M. abscessus is a challenging pathogen due to its poor antimicrobial susceptibility, toxicity of treatment regimens, and the risk of recurrence, even after prolonged therapy [23••]. The data on the impact of pre-transplant colonization or disease with M. abscessus on risk of disease after transplantation are limited and mostly derived from case series. In the post-transplant setting, surgical site, skin, and soft tissue infections are common [9,18,19,24,25].

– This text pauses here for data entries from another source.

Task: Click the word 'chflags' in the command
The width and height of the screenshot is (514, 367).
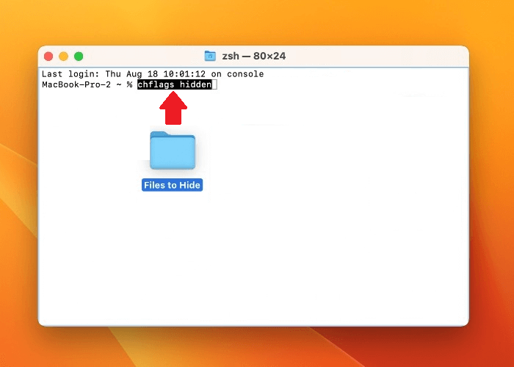Action: [x=153, y=85]
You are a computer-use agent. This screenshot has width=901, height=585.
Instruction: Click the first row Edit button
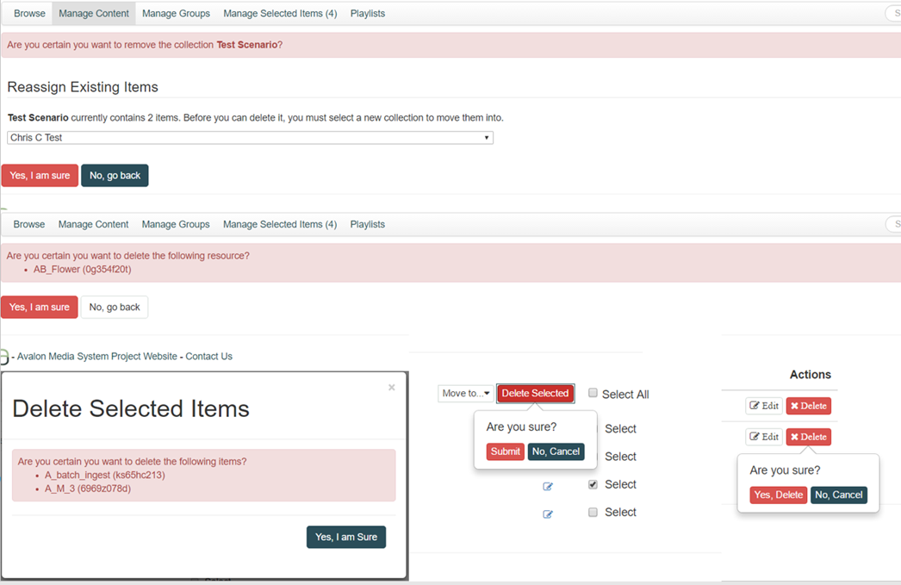pyautogui.click(x=764, y=406)
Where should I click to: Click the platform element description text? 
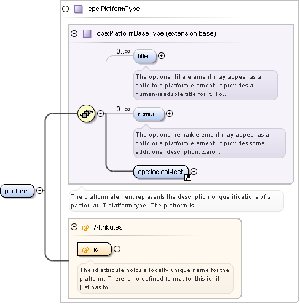tap(171, 201)
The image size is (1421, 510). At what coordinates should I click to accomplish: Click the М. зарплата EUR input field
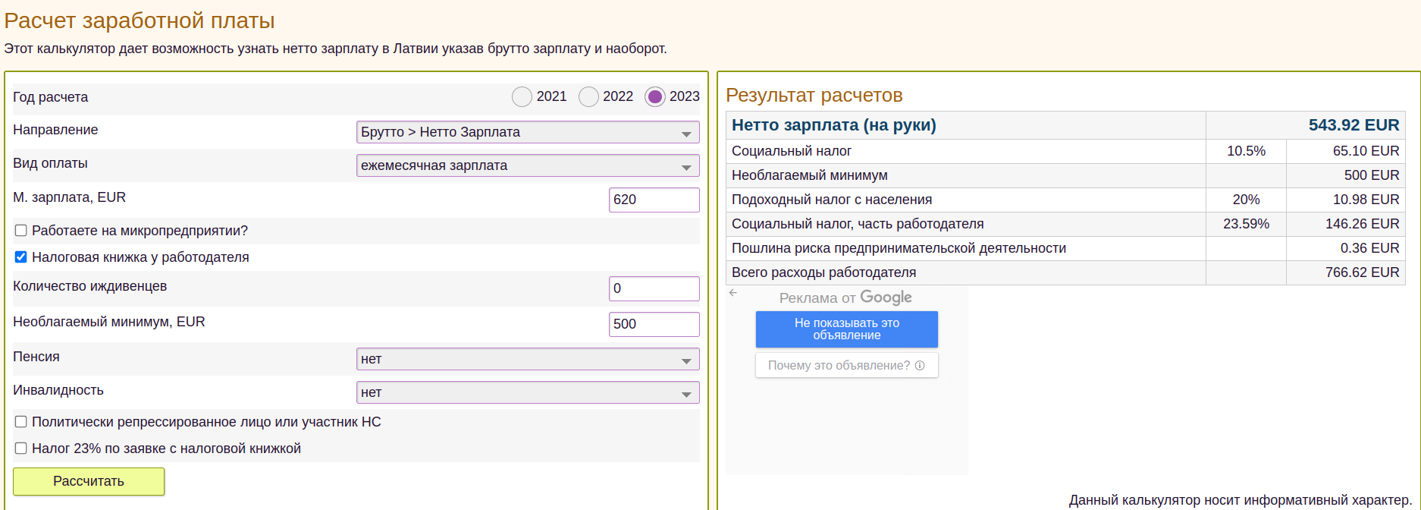coord(653,200)
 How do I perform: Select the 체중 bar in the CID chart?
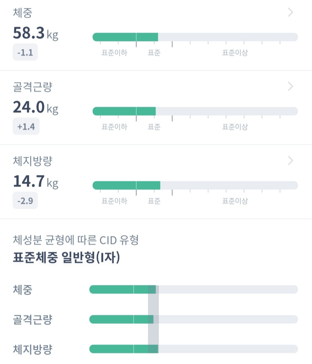pos(122,290)
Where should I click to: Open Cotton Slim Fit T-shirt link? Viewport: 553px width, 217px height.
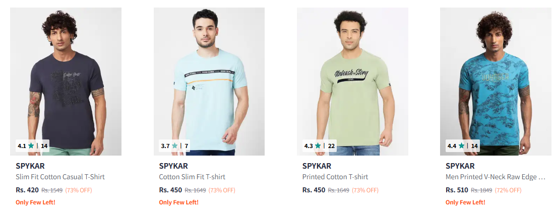192,177
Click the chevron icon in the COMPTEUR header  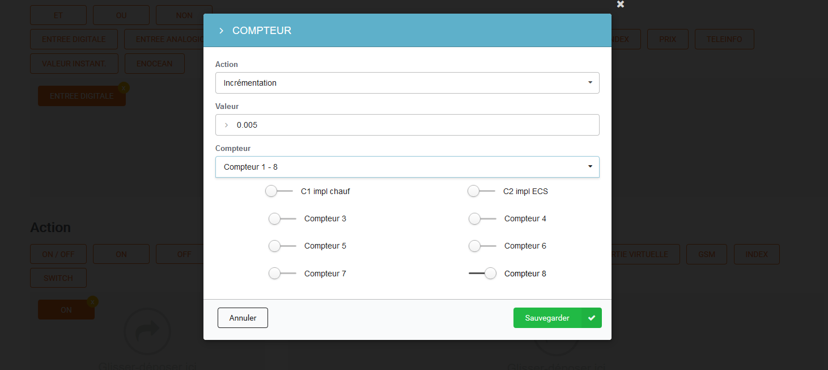(221, 31)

When M. abscessus exists pre-transplant, the available data point toward a higher propensity of recurrence post-transplant. Patients with positive culture, regardless of smear positivity, are more likely to develop post-transplant disease [9,19]. This risk may be even higher with smear positivity, which signifies an increased bacterial load. There is a lot of controversy on whether patients with M. abscessus should be accepted for lung transplantation. The most recent International Society for Heart and Lung Transplantation (ISHLT) consensus document for the selection of lung transplant candidates states that infection with M. abscessus is a relative contraindication for lung transplant listing [22]. Patients can be considered for transplantation if the infection is sufficiently treated pre-operatively and there is reasonable expectation of adequate control post-operatively. It is recommended that these patients be evaluated by centers with significant experience in management of M. abscessus. Lung transplant candidates with M. abscessus should be started on therapy as soon as transplantation is being considered. The goals of therapy are to achieve smear and culture negativity, demonstrate ability to control the infection, and assess tolerability of an effective regimen [19,24,26]. Duration of therapy is difficult to predict, since conversion to culture or smear positivity after therapy discontinuation risks removal from the transplant list, relapse, and intra-operative contamination. Several measures to decrease intra-operative contamination are recommended, including chest cavity irrigation with an active anti-mycobacterial agent, close attention to surgical technique to avoid contamination, and continuation of anti-mycobacterials peri-operatively [19,25,27]. The post-transplant management should include close surveillance of wounds and the pleural space, sampling bronchoalveolar lavage specimens for acid fast bacillus (AFB) smear and culture when bronchoscopies are performed, and prolonged anti-mycobacterial therapy. The duration of therapy in the post-transplant setting has not been defined and relapse can occur even after prolonged therapy.

Mycobacterium chimaera

M. chimaera is a slow-growing mycobacterium which belongs to the M. avium complex. It is an emerging pathogen, which, in recent years, has been reported as a cause of disease in patients who underwent cardiac surgeries [28•,29•,30,31,32]. Sax et al. [29•] reported occurrences of prosthetic valve endocarditis and vascular graft infection among patients who underwent open-chest heart surgery on extracorporeal circulation in Switzerland. M. chimaera was isolated from cardiac tissue, blood, and biopsy specimens. It was also recovered from water circuits of heater-cooler units (HCUs) connected to cardiopulmonary bypass and air samples establishing airborne transmission of M. chimaera from contaminated HCUs to patients. Additional reports [28•,30,31,32] have described systemic and disseminated M. chimaera disease, all of which are notably healthcare-associated infections. Given its mode of transmission and the nature of cardiothoracic transplantation procedures, the clinician must be cognizant and wary about the possibility of occurrence of M. chimaera disease among the post heart and lung transplant patient populations. Signs of infection are nonspecific and may manifest after a prolonged incubation period of several months to years.

Conclusions

NTM infections in thoracic organ transplant recipients are uncommon, but are associated with substantial morbidity and mortality. The occurrence of NTM infection or disease in lung transplant candidates is associated with a higher risk of disease post-transplant. There is controversy in the field regarding the transplant candidacy of patients with a history of M. abscessus infection. M. chimaera is an emerging pathogen, associated with contaminated heater-cooler units used in cardiac surgery.